It's almost easy to imagine that things are actually better when he's older (the therapy finally a routine, the trauma long set and on the path to being healed)... and that it's his whole 20s that are spent as a pool of disaster trying to recover from the war(s).
He looks back and barely even remembers being twenty, much less twenty-five or twenty-seven. Barely remembers how little he slept, not at the hands of trying to balance hero work and getting a degree at the same time, but just out of the pure insomnia that came from trying to move on and every nightmare attached.
Hardly ever showering, never shaving (not that he ever grew much of a beard, but the facial hair was definitely there. There's pictures of him on the news with an awkward, grown out haircut and patches on facial hair that make him look positively... immature), barely even eating more than a few protein bars or an energy jelly drink-a day. It's a blur, and his friends are hardly there to pick him up out of it because they're all going through it, too. Somewhat.
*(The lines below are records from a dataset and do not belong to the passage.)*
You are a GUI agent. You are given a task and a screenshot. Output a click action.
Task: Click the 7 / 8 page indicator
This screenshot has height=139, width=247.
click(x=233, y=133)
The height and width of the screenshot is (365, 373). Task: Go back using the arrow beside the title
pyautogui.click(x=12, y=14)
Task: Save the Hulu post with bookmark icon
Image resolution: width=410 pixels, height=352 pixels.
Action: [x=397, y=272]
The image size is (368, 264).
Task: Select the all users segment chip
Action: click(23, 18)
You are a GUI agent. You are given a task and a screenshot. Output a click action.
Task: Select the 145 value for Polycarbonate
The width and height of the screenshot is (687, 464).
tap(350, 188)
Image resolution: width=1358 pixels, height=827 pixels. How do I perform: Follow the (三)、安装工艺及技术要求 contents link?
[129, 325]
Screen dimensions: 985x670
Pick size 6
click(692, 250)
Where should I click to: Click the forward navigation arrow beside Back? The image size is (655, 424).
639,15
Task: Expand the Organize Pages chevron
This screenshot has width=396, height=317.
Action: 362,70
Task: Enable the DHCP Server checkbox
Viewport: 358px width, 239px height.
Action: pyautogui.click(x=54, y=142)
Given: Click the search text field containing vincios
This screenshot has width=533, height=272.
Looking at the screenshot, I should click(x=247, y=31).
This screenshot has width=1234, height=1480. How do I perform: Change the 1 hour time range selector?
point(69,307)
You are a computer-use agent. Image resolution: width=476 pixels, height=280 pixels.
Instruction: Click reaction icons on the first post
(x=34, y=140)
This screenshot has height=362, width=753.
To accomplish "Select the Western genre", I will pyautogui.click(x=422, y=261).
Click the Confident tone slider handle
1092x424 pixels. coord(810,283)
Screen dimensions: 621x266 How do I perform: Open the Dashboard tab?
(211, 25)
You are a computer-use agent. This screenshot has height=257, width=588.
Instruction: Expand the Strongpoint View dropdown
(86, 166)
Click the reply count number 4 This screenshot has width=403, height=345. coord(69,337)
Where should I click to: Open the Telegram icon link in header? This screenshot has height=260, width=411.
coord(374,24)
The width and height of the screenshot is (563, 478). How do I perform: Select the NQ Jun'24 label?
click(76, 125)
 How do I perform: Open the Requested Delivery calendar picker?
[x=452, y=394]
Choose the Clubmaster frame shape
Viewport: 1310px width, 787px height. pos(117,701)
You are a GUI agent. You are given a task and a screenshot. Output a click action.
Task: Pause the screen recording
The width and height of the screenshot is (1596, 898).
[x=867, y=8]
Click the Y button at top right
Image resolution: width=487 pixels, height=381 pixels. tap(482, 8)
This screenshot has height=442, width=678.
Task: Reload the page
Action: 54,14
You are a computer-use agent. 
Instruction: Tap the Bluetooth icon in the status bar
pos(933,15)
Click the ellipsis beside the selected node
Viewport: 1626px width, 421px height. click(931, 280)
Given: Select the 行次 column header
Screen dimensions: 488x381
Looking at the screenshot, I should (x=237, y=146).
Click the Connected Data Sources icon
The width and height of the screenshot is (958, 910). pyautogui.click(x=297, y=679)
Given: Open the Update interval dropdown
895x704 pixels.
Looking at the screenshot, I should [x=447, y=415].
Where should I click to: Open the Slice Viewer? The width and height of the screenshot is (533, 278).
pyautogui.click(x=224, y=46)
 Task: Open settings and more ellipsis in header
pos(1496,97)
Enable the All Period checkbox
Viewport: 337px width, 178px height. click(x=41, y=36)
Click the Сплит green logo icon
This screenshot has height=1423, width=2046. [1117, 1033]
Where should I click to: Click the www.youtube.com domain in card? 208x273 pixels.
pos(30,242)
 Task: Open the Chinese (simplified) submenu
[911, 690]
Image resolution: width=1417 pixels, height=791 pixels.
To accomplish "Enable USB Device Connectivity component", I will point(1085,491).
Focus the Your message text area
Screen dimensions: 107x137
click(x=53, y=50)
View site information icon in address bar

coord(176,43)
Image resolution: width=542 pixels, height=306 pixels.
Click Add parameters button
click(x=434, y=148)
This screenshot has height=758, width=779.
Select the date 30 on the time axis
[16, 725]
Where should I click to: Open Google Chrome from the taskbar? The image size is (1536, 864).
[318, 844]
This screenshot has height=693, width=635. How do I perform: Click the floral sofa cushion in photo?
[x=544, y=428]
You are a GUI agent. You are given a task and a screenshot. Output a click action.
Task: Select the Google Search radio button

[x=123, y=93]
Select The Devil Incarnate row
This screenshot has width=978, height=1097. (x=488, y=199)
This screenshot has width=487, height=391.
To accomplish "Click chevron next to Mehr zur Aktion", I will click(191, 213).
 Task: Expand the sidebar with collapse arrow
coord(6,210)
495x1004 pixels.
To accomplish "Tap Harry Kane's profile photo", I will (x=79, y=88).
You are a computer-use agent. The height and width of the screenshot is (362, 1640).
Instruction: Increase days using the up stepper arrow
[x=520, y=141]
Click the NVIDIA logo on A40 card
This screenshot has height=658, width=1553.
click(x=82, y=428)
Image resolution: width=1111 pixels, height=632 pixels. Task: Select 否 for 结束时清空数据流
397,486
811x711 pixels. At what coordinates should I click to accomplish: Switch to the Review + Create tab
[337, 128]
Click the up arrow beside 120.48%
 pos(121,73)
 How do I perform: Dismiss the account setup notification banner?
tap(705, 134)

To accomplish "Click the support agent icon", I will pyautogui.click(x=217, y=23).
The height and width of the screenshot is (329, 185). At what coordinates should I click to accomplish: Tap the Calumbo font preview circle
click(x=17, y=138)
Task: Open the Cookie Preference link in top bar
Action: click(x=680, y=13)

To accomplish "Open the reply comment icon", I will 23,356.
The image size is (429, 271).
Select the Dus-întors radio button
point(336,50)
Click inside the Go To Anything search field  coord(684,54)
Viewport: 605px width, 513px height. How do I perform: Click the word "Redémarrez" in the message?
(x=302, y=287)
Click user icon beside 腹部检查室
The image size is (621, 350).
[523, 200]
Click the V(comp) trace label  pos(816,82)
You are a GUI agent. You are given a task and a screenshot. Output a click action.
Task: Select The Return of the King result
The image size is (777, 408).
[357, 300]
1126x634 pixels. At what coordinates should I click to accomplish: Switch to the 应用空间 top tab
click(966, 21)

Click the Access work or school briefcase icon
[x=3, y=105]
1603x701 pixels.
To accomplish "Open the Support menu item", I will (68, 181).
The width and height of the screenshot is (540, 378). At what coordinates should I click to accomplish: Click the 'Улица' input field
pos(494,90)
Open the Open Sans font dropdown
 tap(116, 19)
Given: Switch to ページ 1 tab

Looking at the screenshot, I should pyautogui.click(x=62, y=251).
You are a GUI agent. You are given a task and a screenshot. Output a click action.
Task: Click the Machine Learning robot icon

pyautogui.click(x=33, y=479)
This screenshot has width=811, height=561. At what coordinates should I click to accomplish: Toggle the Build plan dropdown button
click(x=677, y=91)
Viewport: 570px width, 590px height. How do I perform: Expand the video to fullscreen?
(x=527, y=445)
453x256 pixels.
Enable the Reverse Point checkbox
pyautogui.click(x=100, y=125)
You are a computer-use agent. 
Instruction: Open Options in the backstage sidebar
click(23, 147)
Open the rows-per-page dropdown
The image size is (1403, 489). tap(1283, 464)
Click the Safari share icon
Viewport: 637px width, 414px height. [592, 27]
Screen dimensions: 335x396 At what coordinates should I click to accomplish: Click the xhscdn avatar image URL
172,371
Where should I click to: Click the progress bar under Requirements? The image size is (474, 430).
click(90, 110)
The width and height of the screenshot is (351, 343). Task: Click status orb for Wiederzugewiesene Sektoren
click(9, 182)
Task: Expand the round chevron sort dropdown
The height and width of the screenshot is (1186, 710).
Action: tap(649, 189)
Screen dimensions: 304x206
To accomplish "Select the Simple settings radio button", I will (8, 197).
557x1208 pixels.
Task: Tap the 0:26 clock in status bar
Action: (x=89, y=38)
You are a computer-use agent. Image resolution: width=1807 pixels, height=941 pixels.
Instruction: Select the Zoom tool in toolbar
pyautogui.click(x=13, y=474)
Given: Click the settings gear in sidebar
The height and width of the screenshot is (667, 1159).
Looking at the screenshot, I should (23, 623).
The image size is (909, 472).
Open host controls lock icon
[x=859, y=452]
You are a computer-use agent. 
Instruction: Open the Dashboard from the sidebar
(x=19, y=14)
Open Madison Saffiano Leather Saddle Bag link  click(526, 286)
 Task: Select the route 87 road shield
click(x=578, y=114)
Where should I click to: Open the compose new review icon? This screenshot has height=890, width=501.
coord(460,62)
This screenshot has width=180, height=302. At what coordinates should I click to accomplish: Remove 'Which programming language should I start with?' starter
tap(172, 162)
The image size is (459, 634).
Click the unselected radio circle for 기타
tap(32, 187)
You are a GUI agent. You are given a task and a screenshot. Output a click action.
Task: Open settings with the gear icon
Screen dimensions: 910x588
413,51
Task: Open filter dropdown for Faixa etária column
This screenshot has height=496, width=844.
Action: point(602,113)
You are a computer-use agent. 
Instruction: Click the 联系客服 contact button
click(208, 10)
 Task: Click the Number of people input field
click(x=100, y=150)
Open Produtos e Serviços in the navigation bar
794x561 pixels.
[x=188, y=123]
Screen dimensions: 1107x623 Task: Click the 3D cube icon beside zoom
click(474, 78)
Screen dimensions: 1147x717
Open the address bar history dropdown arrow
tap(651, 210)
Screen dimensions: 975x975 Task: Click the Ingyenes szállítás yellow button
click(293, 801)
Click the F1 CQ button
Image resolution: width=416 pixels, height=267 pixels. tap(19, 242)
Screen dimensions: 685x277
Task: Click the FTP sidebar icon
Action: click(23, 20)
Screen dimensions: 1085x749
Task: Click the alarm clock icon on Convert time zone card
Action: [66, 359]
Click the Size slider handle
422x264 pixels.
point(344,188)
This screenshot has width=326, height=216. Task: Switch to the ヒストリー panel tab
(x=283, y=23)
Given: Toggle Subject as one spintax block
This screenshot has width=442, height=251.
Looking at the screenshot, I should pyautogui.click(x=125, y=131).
It's definitely weird if you meet him during this period. He's not all there, at least, not all of the time. He doesn't really register your interactions, the friendship you extend to him (a younger, or ever older, version of him would've shown you that deep seeded ferocity in response, tried to bite the hand that fed him, even if it were love... but 20s Bakugo... doesn't seem to notice). Even though only one of his eyes is clouded over, the good one never seems to brighten up.
There's definitely moments when the old him shines through: when he's with Deku, when he's in the midst of battle, when he finds out that Todoroki still does a shitty job at chopping scallions. But it's a long time before he's even close to the same, able to step out from underneath the fog of simply surviving and into the sunshine of recovering.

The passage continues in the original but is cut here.